__Task statement__: Please repeat the records exactly. The pictures are to be left out.

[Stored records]
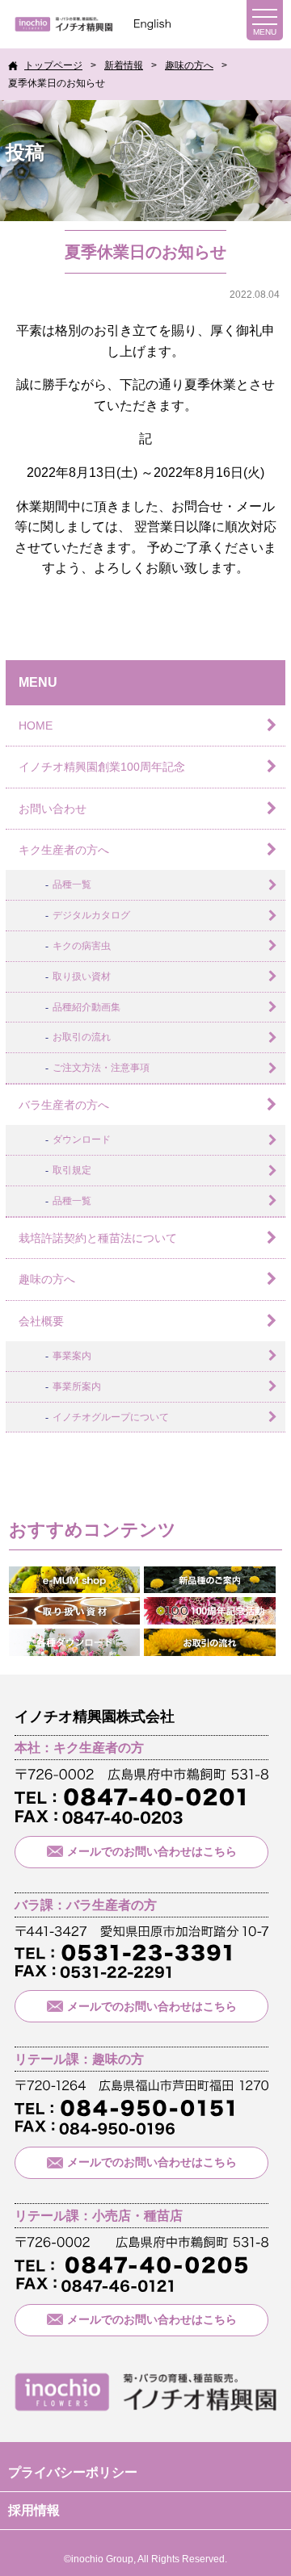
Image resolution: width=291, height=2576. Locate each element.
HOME (36, 725)
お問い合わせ (52, 808)
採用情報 (34, 2510)
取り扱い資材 (82, 976)
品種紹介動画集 (86, 1007)
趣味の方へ (47, 1279)
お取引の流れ (82, 1037)
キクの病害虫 (82, 945)
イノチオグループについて (111, 1417)
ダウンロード (82, 1139)
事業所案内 (77, 1386)
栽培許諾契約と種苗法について (98, 1238)
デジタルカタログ (91, 915)
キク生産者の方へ (64, 849)
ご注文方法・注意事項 (101, 1067)
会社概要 (41, 1321)
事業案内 (72, 1355)
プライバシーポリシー (72, 2472)
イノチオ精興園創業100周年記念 (102, 766)
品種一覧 (72, 884)
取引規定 (72, 1170)
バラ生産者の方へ (64, 1104)
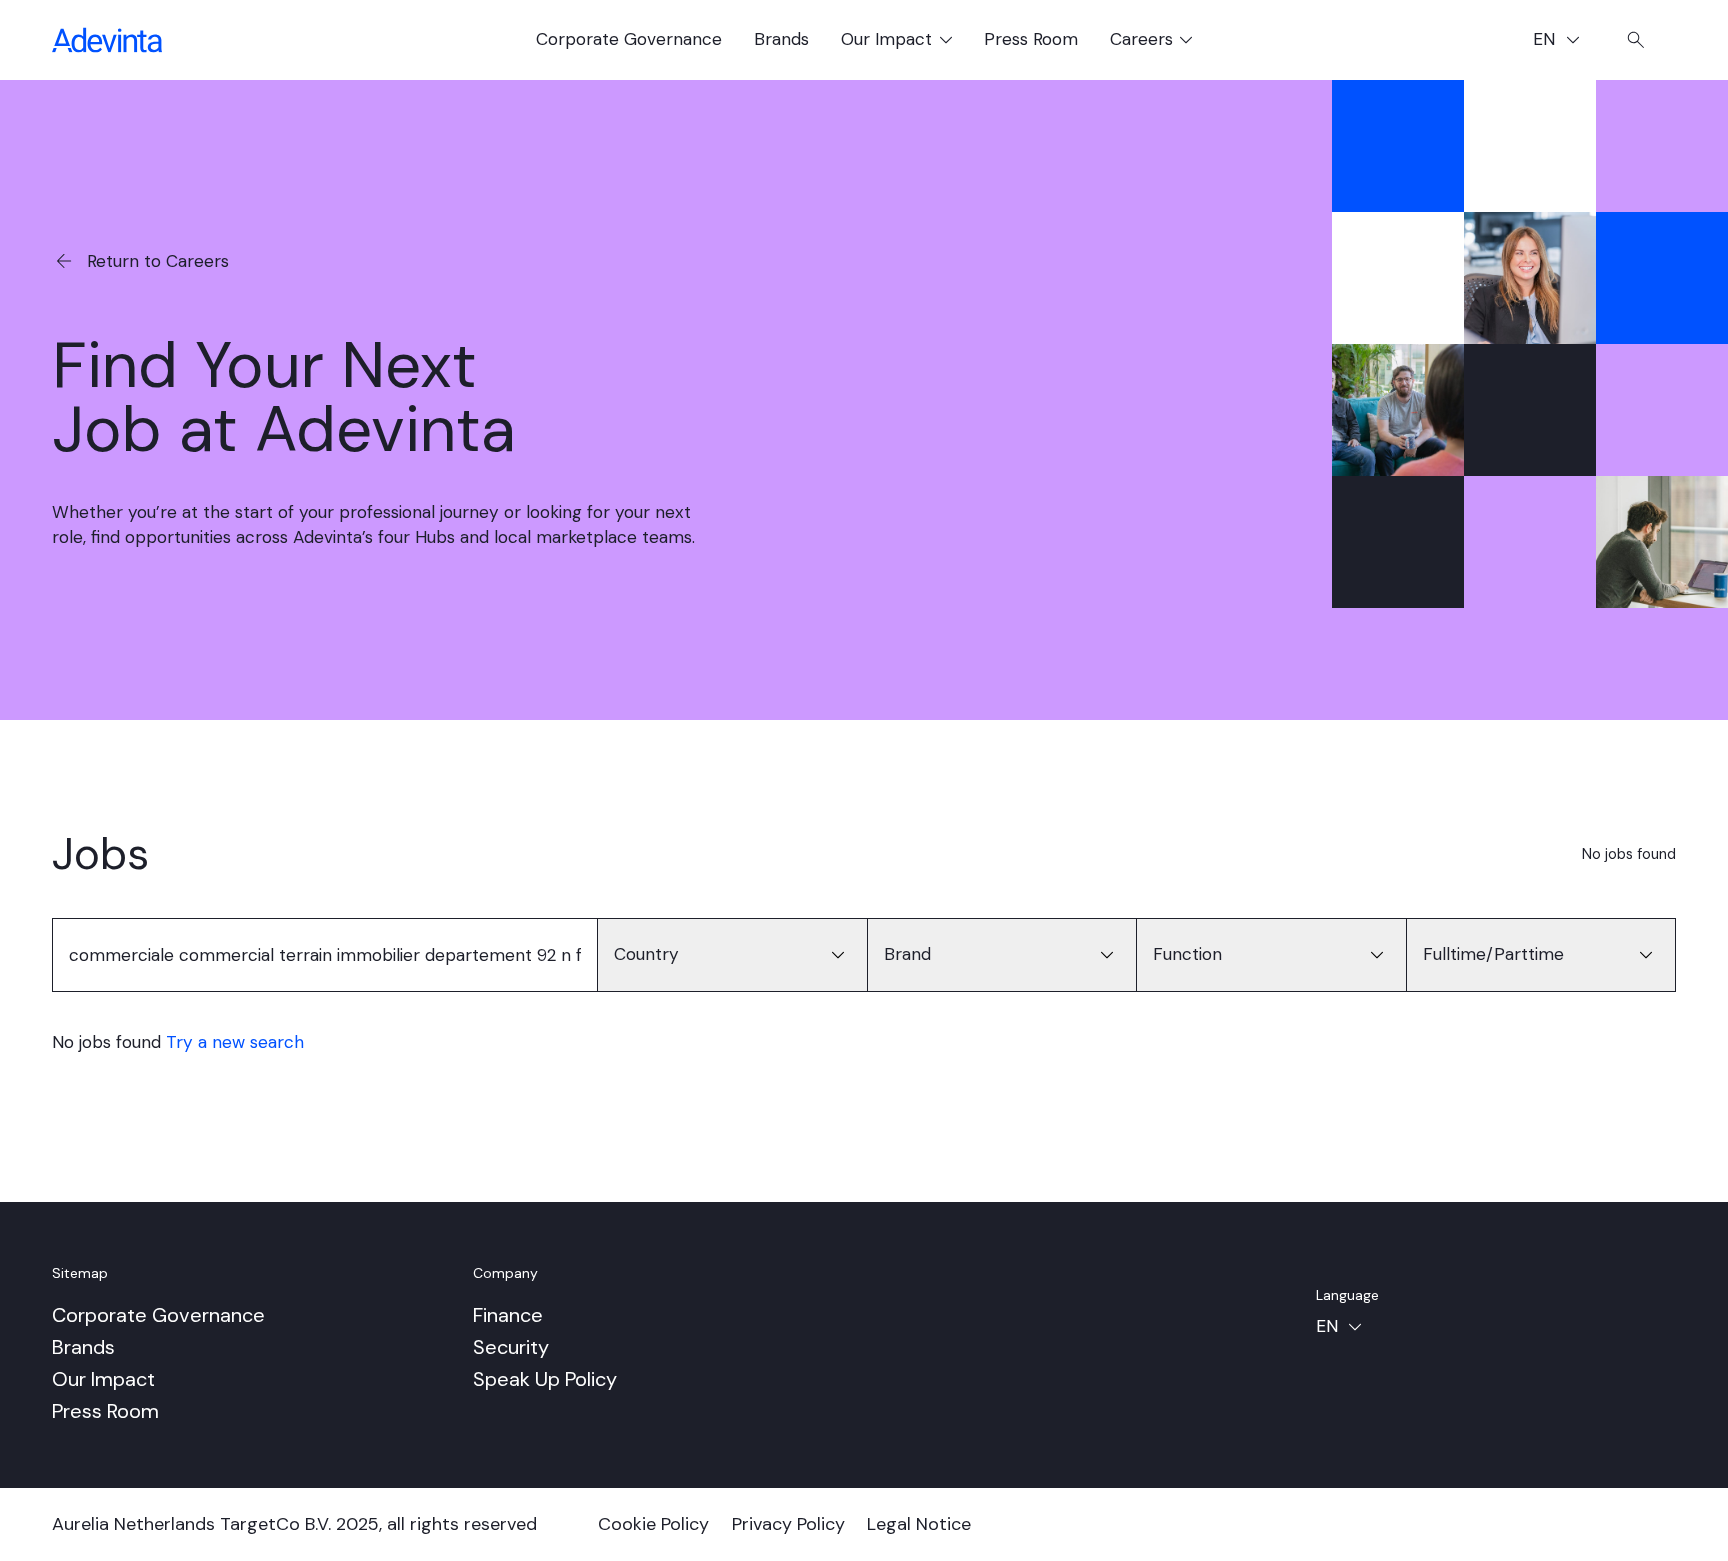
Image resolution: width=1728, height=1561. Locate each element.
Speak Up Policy (545, 1379)
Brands (781, 39)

__Answer to this task__:
Image resolution: width=291, height=2576. Locate each element.
HOME (36, 725)
お問い合わせ (52, 808)
採用情報 (34, 2510)
取り扱い資材 (82, 976)
品種紹介動画集 (86, 1007)
趣味の方へ (47, 1279)
お取引の流れ (82, 1037)
キクの病害虫 (82, 945)
イノチオグループについて (111, 1417)
ダウンロード (82, 1139)
事業所案内 (77, 1386)
栽培許諾契約と種苗法について (98, 1238)
デジタルカタログ (91, 915)
キク生産者の方へ (64, 849)
ご注文方法・注意事項 (101, 1067)
会社概要 (41, 1321)
事業案内 (72, 1355)
プライバシーポリシー (72, 2472)
イノチオ精興園創業100周年記念 (102, 766)
品種一覧 (72, 884)
取引規定 (72, 1170)
バラ生産者の方へ (64, 1104)
Image resolution: width=1728, height=1561. Locate each element.
Speak Up Policy (545, 1379)
Brands (781, 39)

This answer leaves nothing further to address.